L’abri à gravier de Saint-Élie-de-Caxton s’est effondré la semaine dernière.

L’abri à gravier s’est effondré

TROIS-RIVIÈRES — L’abri à gravier de Saint-Élie-de-Caxton s’est effondré la semaine dernière sous le poids excessif de la neige. Un citoyen se demande pourquoi il n’avait pas été déneigé et si cela a un lien avec l’absence d’un contremaître des travaux publics, alors que celui qui était en poste a démissionné en décembre.

Le maire de la municipalité, Robert Gauthier, assure qu’il n’y a aucun lien à faire entre les deux événements. «Ça n’a rien à voir avec notre contremaître aux travaux publics.

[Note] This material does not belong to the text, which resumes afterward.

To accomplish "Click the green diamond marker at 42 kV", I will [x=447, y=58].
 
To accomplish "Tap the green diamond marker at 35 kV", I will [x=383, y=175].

Ce n’est pas un cadre qui fait le déneigement, ce sont les employés et ils étaient en train de le faire», laisse-t-il tomber.

Ce dernier en a vraisemblablement assez que la gestion de la municipalité soit constamment remise en cause. «On est comme n’importe quelle autre municipalité au Québec. On a des enjeux, on a des défis, on a de la neige, et c’est géré correctement. On n’augmente pas nos taxes, les élus n’ont pas augmenté de salaire depuis qu’on est là. Quand on se compare, on voit qu’au niveau de la gestion municipale à Saint-Élie, ça se porte très bien comparativement à tout ce qui se passe ailleurs», assure-t-il.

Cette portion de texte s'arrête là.